75 Views Asked by At

A previous question on "Distribution of the sum of a multinomial distribution" wasn't quite what I need as they focus on finding specific solutions for small N, or the limiting case "N is large" (>30 ish). In my case, N can take between (say) 5 and 100, so I need some solution that handles (approximately) most cases as a variable N.

Essentially I need an efficient algorithm to estimate the 10th-percentile cost of walking across N tiles, each of which can take K random costs. The idea is that I have a path-finding algorithm that samples reasonable guesses for paths somehow, and continues until it finds a path with a total cost that is in the cheapest 10% of random paths.

So, in short, does anyone know a generic approximation formula to estimate Q1 in the following python (Python 3) code? Or just any tips on how to optimise the code?

from random import random 

# Question params: N, {(C_1, PDF_1), (C_2, PDF_2), ..., (C_K, PDF_K)}


# Suppose we run N iid random trials which can only return
# values in the set {C_1, C_2, ..., C_K}.

# Each C_i is a real number such as 1 or 46.285 or -3.92
# K is a fixed positive integer (e.g.
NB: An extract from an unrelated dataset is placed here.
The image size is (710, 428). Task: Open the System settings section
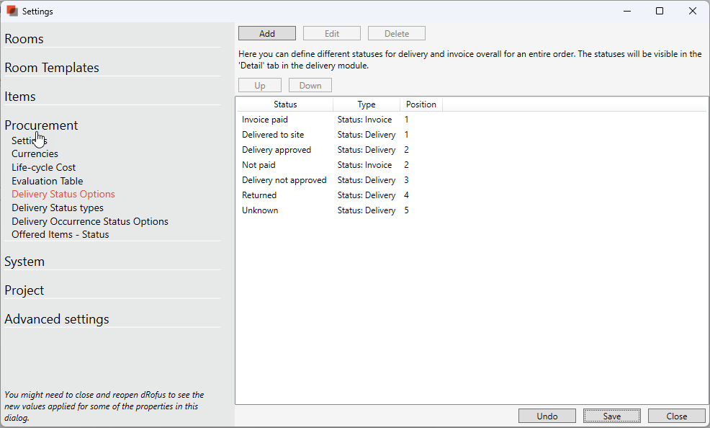[x=24, y=262]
K=6).
# We define the random variable X ("total cost") as   
#    X := Trial_1() + Trial_2() + ... + Trial_N()

# Clearly we have that N*Min(C_i) <= X <= N*Max(C_i)

# Suppose the probabilities for each cost C_i is PDF_i 
# Note: 0 < PDF_i < 1, and  SUM_i(PDF_i) == 1

# Clearly, the mean of total cost is <X> = N * SUM_i(PDF_i * C_i)

# The question is: **find the lower 10th percentile**
# In other finds, solve Q1 such that Prob(X <= Q1) == 0.1


# Parameters
N = 10  # number of independent trials. e.g. number of dice to throw
COSTS = [1,     12.7,   -5,       6,        15,    60] 
PDF   = [1,      1,      1,       1,        1,      1]  
# parameters in the PDF list must all be positive numbers


K = len(COSTS)  # number of categories
# e.g. K=6 if we're thinking of sides of a dice


# Sanity checks
assert K == len(PDF), "pdf must give exactly one weight per cost"
for p in PDF:
    assert p > 0, "probability-weights must be positive"



NumExperiments = 654321  # a large number


CDF = []  # cumulative probability distributions
for x in range(1, 1+K):
    s = sum(PDF[:x])
    CDF.append(s)


# This code just normalises the PDF and CDF
_weight = sum(PDF)
for x in range(K):
    CDF[x] /= _weight
    PDF[x] /= _weight


def Trial():
    r = random()
    for x in range(K):
        if (r <= CDF[x]):
            return COSTS[x]

def Exp():
    X = 0
    for _ in range(N):
        X += Trial()
    return X


def Estimate():
    experiments = []
    for _ in range(NumExperiments):
        experiments.append(Exp())
    experiments.sort()  # arrange into ascending order
    Q1 = experiments[int(0.1*NumExperiments)]  #lower 10th percentile
    print(Q1)

Estimate()